> [GOAL]: Retype each of the following items word for word, without changing anything.

[Pointing items for text and controls]
####################

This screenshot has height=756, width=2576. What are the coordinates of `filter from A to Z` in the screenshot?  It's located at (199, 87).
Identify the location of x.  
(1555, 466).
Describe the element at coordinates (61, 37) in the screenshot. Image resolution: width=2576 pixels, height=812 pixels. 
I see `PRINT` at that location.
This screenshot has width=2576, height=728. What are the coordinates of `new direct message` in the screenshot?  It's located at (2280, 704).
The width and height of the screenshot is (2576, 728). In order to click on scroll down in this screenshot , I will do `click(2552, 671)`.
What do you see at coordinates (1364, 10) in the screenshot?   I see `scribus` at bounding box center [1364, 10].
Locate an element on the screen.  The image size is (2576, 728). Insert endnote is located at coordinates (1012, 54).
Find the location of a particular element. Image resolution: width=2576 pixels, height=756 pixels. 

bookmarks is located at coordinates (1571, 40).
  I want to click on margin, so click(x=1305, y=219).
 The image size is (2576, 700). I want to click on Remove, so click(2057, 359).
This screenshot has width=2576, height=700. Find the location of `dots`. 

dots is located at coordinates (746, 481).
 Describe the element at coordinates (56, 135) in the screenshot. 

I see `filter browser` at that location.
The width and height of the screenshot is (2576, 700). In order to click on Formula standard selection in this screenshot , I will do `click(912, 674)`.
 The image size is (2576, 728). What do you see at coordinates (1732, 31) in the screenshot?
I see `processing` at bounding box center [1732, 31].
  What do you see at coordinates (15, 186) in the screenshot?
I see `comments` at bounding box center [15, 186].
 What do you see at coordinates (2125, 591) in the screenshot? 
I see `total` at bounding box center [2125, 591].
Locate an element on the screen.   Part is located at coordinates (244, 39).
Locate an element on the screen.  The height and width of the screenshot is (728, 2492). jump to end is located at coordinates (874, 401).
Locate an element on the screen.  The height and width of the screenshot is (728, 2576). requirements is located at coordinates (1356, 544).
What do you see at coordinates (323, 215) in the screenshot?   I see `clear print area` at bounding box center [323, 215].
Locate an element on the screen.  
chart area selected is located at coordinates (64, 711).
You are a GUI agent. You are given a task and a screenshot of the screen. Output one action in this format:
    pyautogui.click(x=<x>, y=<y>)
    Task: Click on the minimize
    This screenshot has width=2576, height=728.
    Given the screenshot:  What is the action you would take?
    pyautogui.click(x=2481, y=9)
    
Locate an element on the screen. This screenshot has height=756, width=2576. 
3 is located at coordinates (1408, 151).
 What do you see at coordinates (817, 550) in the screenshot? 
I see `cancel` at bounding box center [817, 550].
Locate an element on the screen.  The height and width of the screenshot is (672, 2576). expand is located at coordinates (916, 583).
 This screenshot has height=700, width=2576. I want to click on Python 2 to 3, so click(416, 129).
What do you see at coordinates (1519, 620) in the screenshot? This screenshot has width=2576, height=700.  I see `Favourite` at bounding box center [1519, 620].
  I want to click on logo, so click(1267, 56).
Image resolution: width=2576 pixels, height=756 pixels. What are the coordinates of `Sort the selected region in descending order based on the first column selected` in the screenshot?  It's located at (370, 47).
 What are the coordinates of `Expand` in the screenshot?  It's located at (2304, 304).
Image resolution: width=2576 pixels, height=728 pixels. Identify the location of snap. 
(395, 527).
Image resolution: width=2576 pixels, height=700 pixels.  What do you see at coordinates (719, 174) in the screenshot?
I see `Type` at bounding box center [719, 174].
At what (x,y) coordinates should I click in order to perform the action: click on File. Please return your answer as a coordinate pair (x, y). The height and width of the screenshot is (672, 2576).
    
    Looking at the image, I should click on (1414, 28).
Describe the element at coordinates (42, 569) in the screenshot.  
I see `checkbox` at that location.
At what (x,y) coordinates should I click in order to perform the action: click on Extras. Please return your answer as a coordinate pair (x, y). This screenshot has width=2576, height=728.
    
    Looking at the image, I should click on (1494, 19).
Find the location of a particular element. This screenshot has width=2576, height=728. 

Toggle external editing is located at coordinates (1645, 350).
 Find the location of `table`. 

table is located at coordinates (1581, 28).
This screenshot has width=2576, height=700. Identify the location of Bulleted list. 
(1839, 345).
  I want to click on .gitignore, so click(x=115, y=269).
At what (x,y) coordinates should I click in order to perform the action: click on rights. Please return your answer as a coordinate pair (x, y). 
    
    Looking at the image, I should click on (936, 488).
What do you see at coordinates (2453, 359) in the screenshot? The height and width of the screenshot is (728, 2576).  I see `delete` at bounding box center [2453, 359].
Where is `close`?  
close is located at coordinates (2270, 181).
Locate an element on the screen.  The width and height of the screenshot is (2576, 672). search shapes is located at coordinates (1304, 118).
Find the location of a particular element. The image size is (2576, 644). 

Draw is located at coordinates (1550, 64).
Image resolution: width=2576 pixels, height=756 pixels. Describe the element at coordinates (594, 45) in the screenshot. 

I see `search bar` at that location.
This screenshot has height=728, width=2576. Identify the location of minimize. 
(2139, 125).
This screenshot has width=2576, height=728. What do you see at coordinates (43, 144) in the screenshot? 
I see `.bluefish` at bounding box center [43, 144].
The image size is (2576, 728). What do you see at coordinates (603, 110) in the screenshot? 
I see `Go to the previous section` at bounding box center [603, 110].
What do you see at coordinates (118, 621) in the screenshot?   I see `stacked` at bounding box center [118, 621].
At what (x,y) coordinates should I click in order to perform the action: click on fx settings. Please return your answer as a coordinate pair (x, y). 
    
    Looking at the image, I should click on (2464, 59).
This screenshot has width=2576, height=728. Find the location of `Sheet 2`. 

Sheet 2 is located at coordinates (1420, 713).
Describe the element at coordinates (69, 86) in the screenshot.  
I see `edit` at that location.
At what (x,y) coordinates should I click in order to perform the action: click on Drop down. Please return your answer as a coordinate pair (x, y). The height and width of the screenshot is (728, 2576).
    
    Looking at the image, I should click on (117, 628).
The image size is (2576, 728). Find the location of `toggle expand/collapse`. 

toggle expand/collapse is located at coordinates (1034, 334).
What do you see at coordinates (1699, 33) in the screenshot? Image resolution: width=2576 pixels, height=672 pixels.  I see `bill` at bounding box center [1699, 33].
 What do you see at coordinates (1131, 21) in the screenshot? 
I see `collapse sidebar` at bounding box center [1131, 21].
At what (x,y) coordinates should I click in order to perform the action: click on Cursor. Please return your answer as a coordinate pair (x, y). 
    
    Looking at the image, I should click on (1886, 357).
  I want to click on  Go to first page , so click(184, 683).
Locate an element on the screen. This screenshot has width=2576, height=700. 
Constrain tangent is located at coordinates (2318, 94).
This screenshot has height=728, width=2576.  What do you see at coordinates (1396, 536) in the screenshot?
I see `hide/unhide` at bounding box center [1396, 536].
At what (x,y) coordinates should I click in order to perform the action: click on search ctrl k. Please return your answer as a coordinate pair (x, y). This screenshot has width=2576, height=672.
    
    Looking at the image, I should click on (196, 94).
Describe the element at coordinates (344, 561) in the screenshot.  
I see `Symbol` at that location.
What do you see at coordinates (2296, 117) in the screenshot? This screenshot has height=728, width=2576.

####################

> [COMPLETE ANSWER]:
This screenshot has height=756, width=2576. What are the coordinates of `filter from A to Z` in the screenshot?  It's located at (199, 87).
Identify the location of x.  
(1555, 466).
Describe the element at coordinates (61, 37) in the screenshot. Image resolution: width=2576 pixels, height=812 pixels. 
I see `PRINT` at that location.
This screenshot has width=2576, height=728. What are the coordinates of `new direct message` in the screenshot?  It's located at (2280, 704).
The width and height of the screenshot is (2576, 728). In order to click on scroll down in this screenshot , I will do `click(2552, 671)`.
What do you see at coordinates (1364, 10) in the screenshot?   I see `scribus` at bounding box center [1364, 10].
Locate an element on the screen.  The image size is (2576, 728). Insert endnote is located at coordinates (1012, 54).
Find the location of a particular element. Image resolution: width=2576 pixels, height=756 pixels. 

bookmarks is located at coordinates (1571, 40).
  I want to click on margin, so click(x=1305, y=219).
 The image size is (2576, 700). I want to click on Remove, so click(2057, 359).
This screenshot has width=2576, height=700. Find the location of `dots`. 

dots is located at coordinates (746, 481).
 Describe the element at coordinates (56, 135) in the screenshot. 

I see `filter browser` at that location.
The width and height of the screenshot is (2576, 700). In order to click on Formula standard selection in this screenshot , I will do `click(912, 674)`.
 The image size is (2576, 728). What do you see at coordinates (1732, 31) in the screenshot?
I see `processing` at bounding box center [1732, 31].
  What do you see at coordinates (15, 186) in the screenshot?
I see `comments` at bounding box center [15, 186].
 What do you see at coordinates (2125, 591) in the screenshot? 
I see `total` at bounding box center [2125, 591].
Locate an element on the screen.   Part is located at coordinates (244, 39).
Locate an element on the screen.  The height and width of the screenshot is (728, 2492). jump to end is located at coordinates (874, 401).
Locate an element on the screen.  The height and width of the screenshot is (728, 2576). requirements is located at coordinates (1356, 544).
What do you see at coordinates (323, 215) in the screenshot?   I see `clear print area` at bounding box center [323, 215].
Locate an element on the screen.  
chart area selected is located at coordinates (64, 711).
You are a GUI agent. You are given a task and a screenshot of the screen. Output one action in this format:
    pyautogui.click(x=<x>, y=<y>)
    Task: Click on the minimize
    This screenshot has width=2576, height=728.
    Given the screenshot:  What is the action you would take?
    pyautogui.click(x=2481, y=9)
    
Locate an element on the screen. This screenshot has height=756, width=2576. 
3 is located at coordinates (1408, 151).
 What do you see at coordinates (817, 550) in the screenshot? 
I see `cancel` at bounding box center [817, 550].
Locate an element on the screen.  The height and width of the screenshot is (672, 2576). expand is located at coordinates (916, 583).
 This screenshot has height=700, width=2576. I want to click on Python 2 to 3, so click(416, 129).
What do you see at coordinates (1519, 620) in the screenshot? This screenshot has width=2576, height=700.  I see `Favourite` at bounding box center [1519, 620].
  I want to click on logo, so click(1267, 56).
Image resolution: width=2576 pixels, height=756 pixels. What are the coordinates of `Sort the selected region in descending order based on the first column selected` in the screenshot?  It's located at (370, 47).
 What are the coordinates of `Expand` in the screenshot?  It's located at (2304, 304).
Image resolution: width=2576 pixels, height=728 pixels. Identify the location of snap. 
(395, 527).
Image resolution: width=2576 pixels, height=700 pixels.  What do you see at coordinates (719, 174) in the screenshot?
I see `Type` at bounding box center [719, 174].
At what (x,y) coordinates should I click in order to perform the action: click on File. Please return your answer as a coordinate pair (x, y). The height and width of the screenshot is (672, 2576).
    
    Looking at the image, I should click on (1414, 28).
Describe the element at coordinates (42, 569) in the screenshot.  
I see `checkbox` at that location.
At what (x,y) coordinates should I click in order to perform the action: click on Extras. Please return your answer as a coordinate pair (x, y). This screenshot has width=2576, height=728.
    
    Looking at the image, I should click on (1494, 19).
Find the location of a particular element. This screenshot has width=2576, height=728. 

Toggle external editing is located at coordinates (1645, 350).
 Find the location of `table`. 

table is located at coordinates (1581, 28).
This screenshot has width=2576, height=700. Identify the location of Bulleted list. 
(1839, 345).
  I want to click on .gitignore, so click(x=115, y=269).
At what (x,y) coordinates should I click in order to perform the action: click on rights. Please return your answer as a coordinate pair (x, y). 
    
    Looking at the image, I should click on (936, 488).
What do you see at coordinates (2453, 359) in the screenshot? The height and width of the screenshot is (728, 2576).  I see `delete` at bounding box center [2453, 359].
Where is `close`?  
close is located at coordinates (2270, 181).
Locate an element on the screen.  The width and height of the screenshot is (2576, 672). search shapes is located at coordinates (1304, 118).
Find the location of a particular element. The image size is (2576, 644). 

Draw is located at coordinates (1550, 64).
Image resolution: width=2576 pixels, height=756 pixels. Describe the element at coordinates (594, 45) in the screenshot. 

I see `search bar` at that location.
This screenshot has height=728, width=2576. Identify the location of minimize. 
(2139, 125).
This screenshot has width=2576, height=728. What do you see at coordinates (43, 144) in the screenshot? 
I see `.bluefish` at bounding box center [43, 144].
The image size is (2576, 728). What do you see at coordinates (603, 110) in the screenshot? 
I see `Go to the previous section` at bounding box center [603, 110].
What do you see at coordinates (118, 621) in the screenshot?   I see `stacked` at bounding box center [118, 621].
At what (x,y) coordinates should I click in order to perform the action: click on fx settings. Please return your answer as a coordinate pair (x, y). 
    
    Looking at the image, I should click on (2464, 59).
This screenshot has width=2576, height=728. Find the location of `Sheet 2`. 

Sheet 2 is located at coordinates (1420, 713).
Describe the element at coordinates (69, 86) in the screenshot.  
I see `edit` at that location.
At what (x,y) coordinates should I click in order to perform the action: click on Drop down. Please return your answer as a coordinate pair (x, y). The height and width of the screenshot is (728, 2576).
    
    Looking at the image, I should click on (117, 628).
The image size is (2576, 728). Find the location of `toggle expand/collapse`. 

toggle expand/collapse is located at coordinates (1034, 334).
What do you see at coordinates (1699, 33) in the screenshot? Image resolution: width=2576 pixels, height=672 pixels.  I see `bill` at bounding box center [1699, 33].
 What do you see at coordinates (1131, 21) in the screenshot? 
I see `collapse sidebar` at bounding box center [1131, 21].
At what (x,y) coordinates should I click in order to perform the action: click on Cursor. Please return your answer as a coordinate pair (x, y). 
    
    Looking at the image, I should click on (1886, 357).
  I want to click on  Go to first page , so click(184, 683).
Locate an element on the screen. This screenshot has width=2576, height=700. 
Constrain tangent is located at coordinates (2318, 94).
This screenshot has height=728, width=2576.  What do you see at coordinates (1396, 536) in the screenshot?
I see `hide/unhide` at bounding box center [1396, 536].
At what (x,y) coordinates should I click in order to perform the action: click on search ctrl k. Please return your answer as a coordinate pair (x, y). This screenshot has width=2576, height=672.
    
    Looking at the image, I should click on (196, 94).
Describe the element at coordinates (344, 561) in the screenshot.  
I see `Symbol` at that location.
What do you see at coordinates (2296, 117) in the screenshot? This screenshot has height=728, width=2576.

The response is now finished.